Correlation and Experimental Design

python

datacamp

statistics

correlation

Author

kakamana

Published

January 6, 2023

Correlation and Experimental Design

We will explore how to quantify the strength of a linear relationship between two variables, and explore how confounding variables can affect the relationship between two other variables. we’ll also see how a study’s design can influence its results, change how the data should be analyzed, and potentially affect the reliability of your conclusions

This Correlation and Experimental Design is part of Datacamp course: Introduction to Statistic in Python

This is my learning experience of data science through DataCamp

Code

import pandas as pd
import seaborn as sns
import matplotlib.pyplot as plt
from scipy.stats import norm
import numpy as np

Correlation

* Correlation coefficient
    * Quantifies the linear relationship between two variables
    * Number between -1 and 1
    * Magnitude corresponds to strength of relationship
    * Sign (+ or -) corresponds to direction of relationship

* Pearson product-moment correlation(rr)

Relationships between variables

Here we’ll be working with a dataset world_happiness containing results from the 2019 World Happiness Report. The report scores various countries based on how happy people in that country are. It also ranks each country on various societal aspects such as social support, freedom, corruption, and others. The dataset also includes the GDP per capita and life expectancy for each country.

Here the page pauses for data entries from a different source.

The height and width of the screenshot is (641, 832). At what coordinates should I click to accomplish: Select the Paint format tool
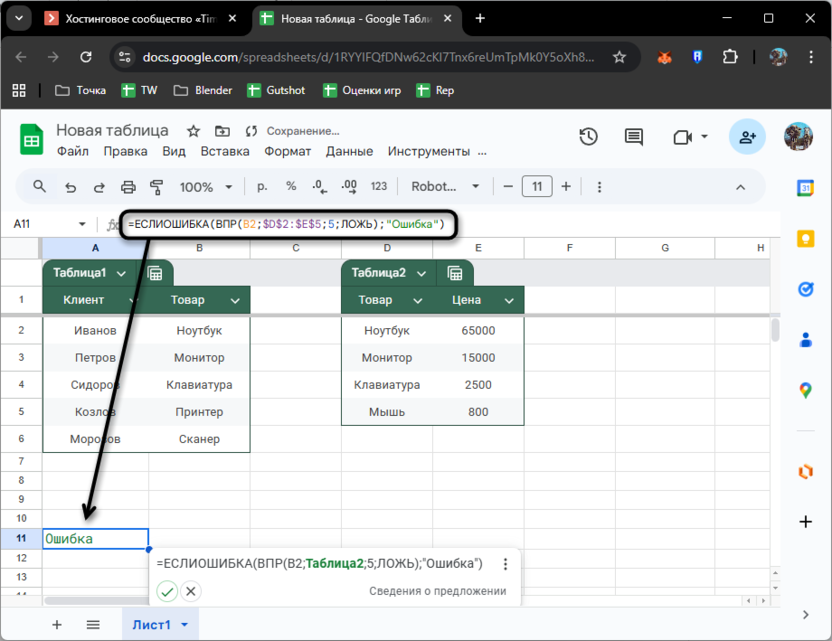(x=157, y=187)
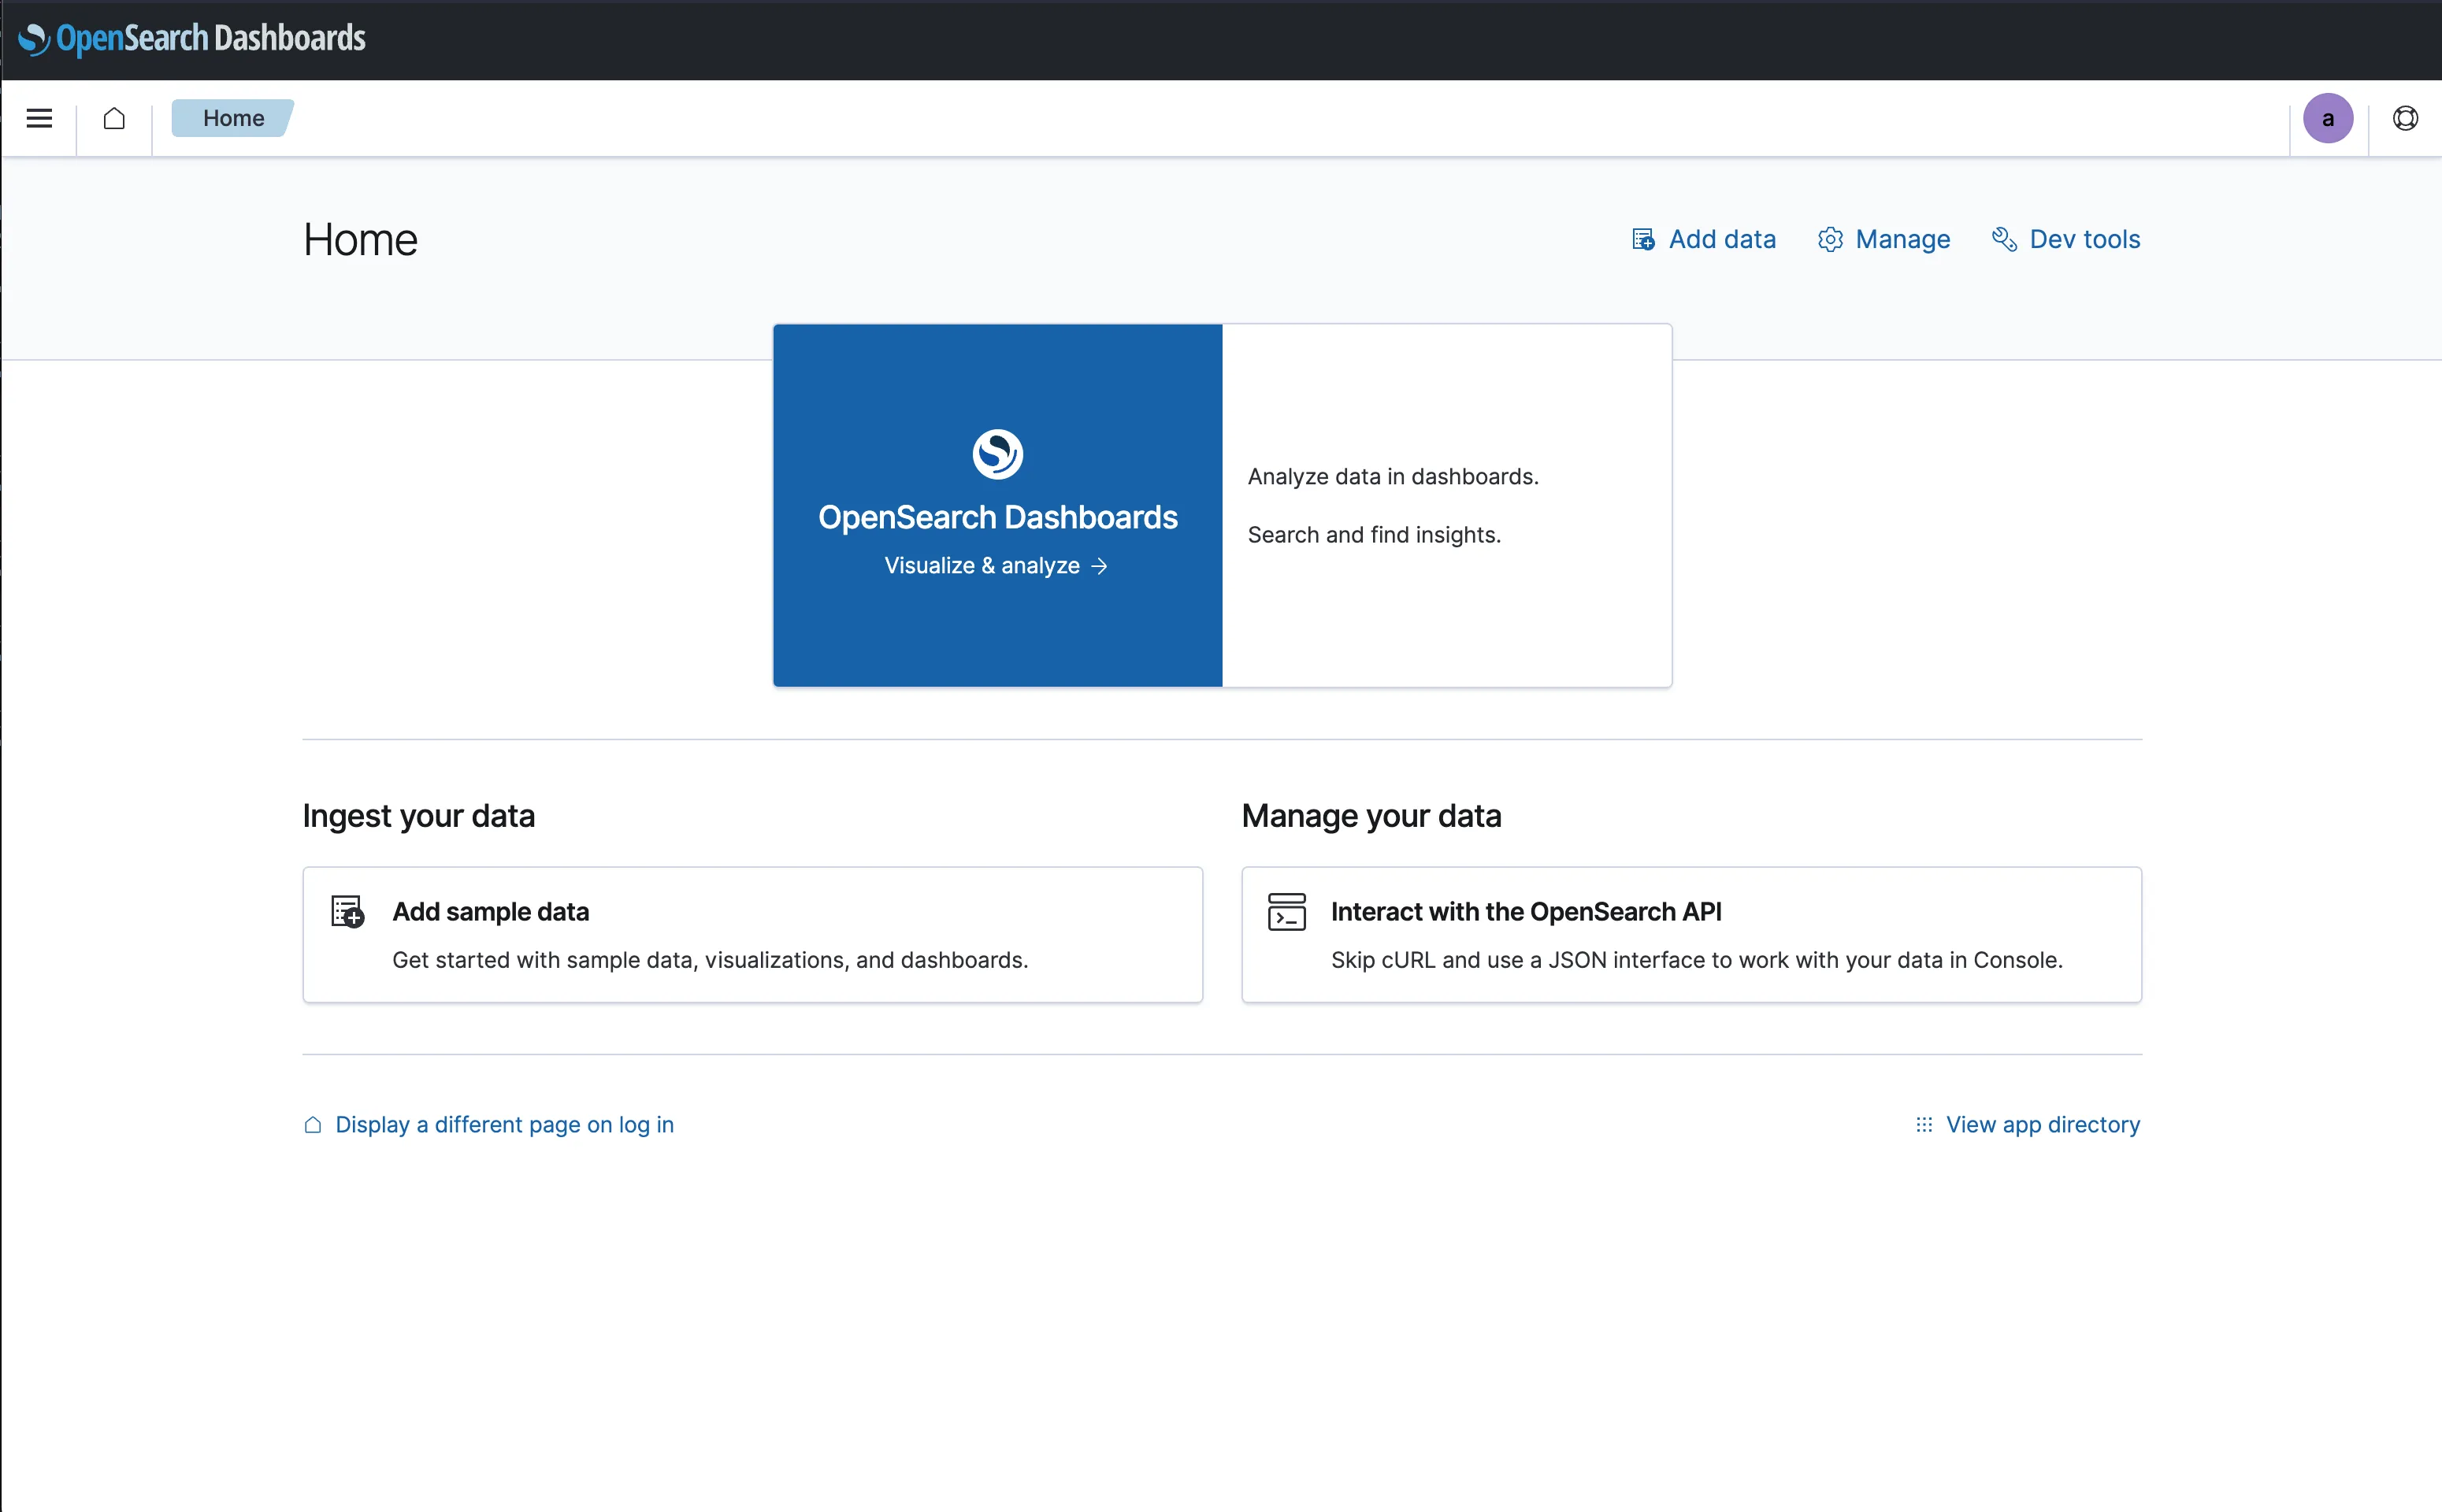Select the Home breadcrumb tab
2442x1512 pixels.
(232, 118)
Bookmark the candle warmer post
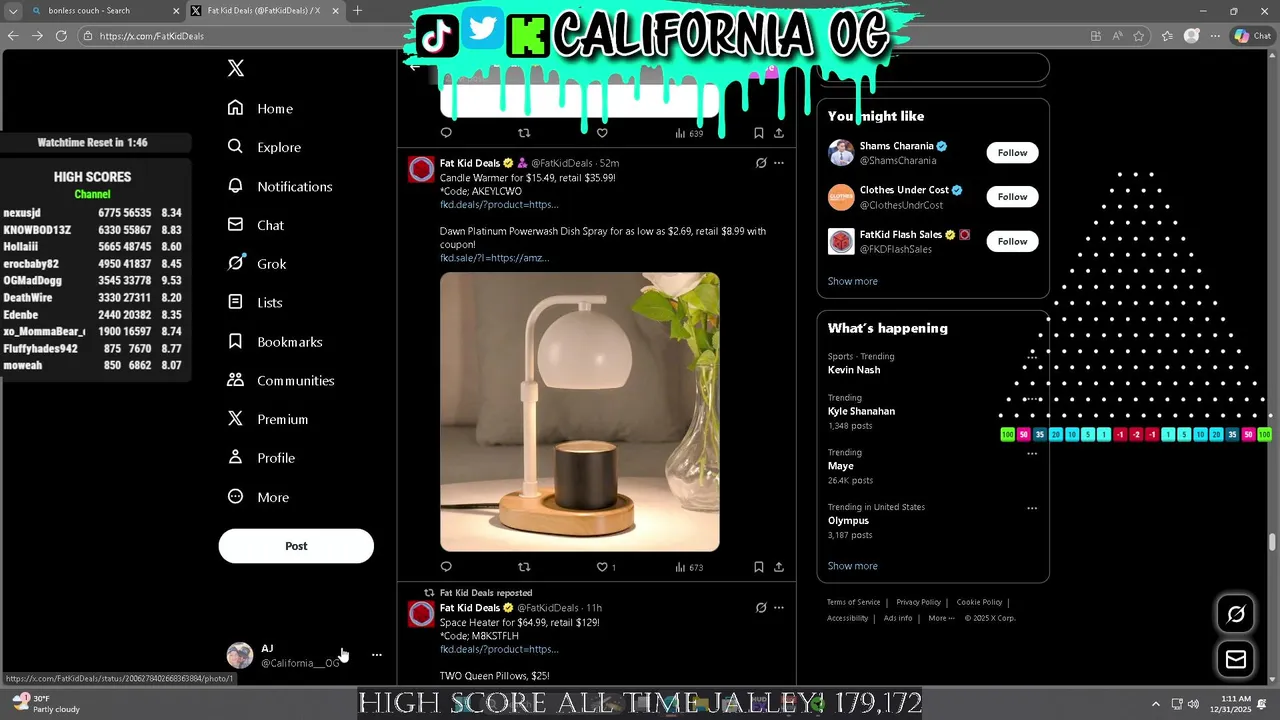Viewport: 1280px width, 720px height. [759, 567]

In this exercise, you’ll examine the relationship between a country’s life expectancy (life_exp) and happiness score (happiness_score) both visually and quantitatively.

Code

world_happiness = pd.read_csv('world_happiness.csv', index_col=0)
world_happiness.head()

	country	social_support	freedom	corruption	generosity	gdp_per_cap	life_exp	happiness_score
1	Finland	2.0	5.0	4.0	47.0	42400	81.8	155
2	Denmark	4.0	6.0	3.0	22.0	48300	81.0	154
3	Norway	3.0	3.0	8.0	11.0	66300	82.6	153
4	Iceland	1.0	7.0	45.0	3.0	47900	83.0	152
5	Netherlands	15.0	19.0	12.0	7.0	50500	81.8	151

Code

# Create a scatterplot of happiness_score vs. life_exp and show
sns.scatterplot(x='life_exp', y='happiness_score',data=world_happiness)

# Show plot
plt.show()

Code

# Create scatterplot of happiness_score vs life_exp with trendline
sns.lmplot(x='life_exp', y='happiness_score',data=world_happiness, ci=None)

# Show plot
plt.show()

Code

# Correlation between life_exp and happiness_score
cor = world_happiness['life_exp'].corr(world_happiness['happiness_score'])

print(cor)

0.7802249053272062

Correlation caveats

* Correlation only accounts for linear relationships
* Transformation
   *  Certain statistical methods rely on variables having a linear relationship
        * Correlation coefficient
        * Linear regression
* Correlation does not imply causation
    * x is correlated with yy does not mean xx causes y

What can’t correlation measure?

While the correlation coefficient is a convenient way to quantify the strength of a relationship between two variables, it’s far from perfect. Here we’ll explore one of the caveats of the correlation coefficient by examining the relationship between a country’s GDP per capita (gdp_per_cap) and happiness score.

Code

# Scatterplot of gdp_per_cap and life_exp
sns.scatterplot(x='gdp_per_cap',y='life_exp', data=world_happiness)

# Show plot
plt.show()

Code

# Correlation between gdp_per_cap and life_exp
cor = world_happiness['gdp_per_cap'].corr(world_happiness['life_exp'])

print(cor)

0.7019547642148015

Transforming variables

When variables have skewed distributions, they often require a transformation in order to form a linear relationship with another variable so that correlation can be computed. Here we’ll perform a transformation yourself

Code

# Scatterplot of happiness_score vs. gdp_per_cap
sns.scatterplot(x='gdp_per_cap', y='happiness_score', data=world_happiness)
plt.show()

# Calculate correlation
cor = world_happiness['gdp_per_cap'].corr(world_happiness['happiness_score'])
print(cor)

0.7279733012222975

Code

# Create log_gdp_per_cap column
world_happiness['log_gdp_per_cap'] = np.log(world_happiness['gdp_per_cap'])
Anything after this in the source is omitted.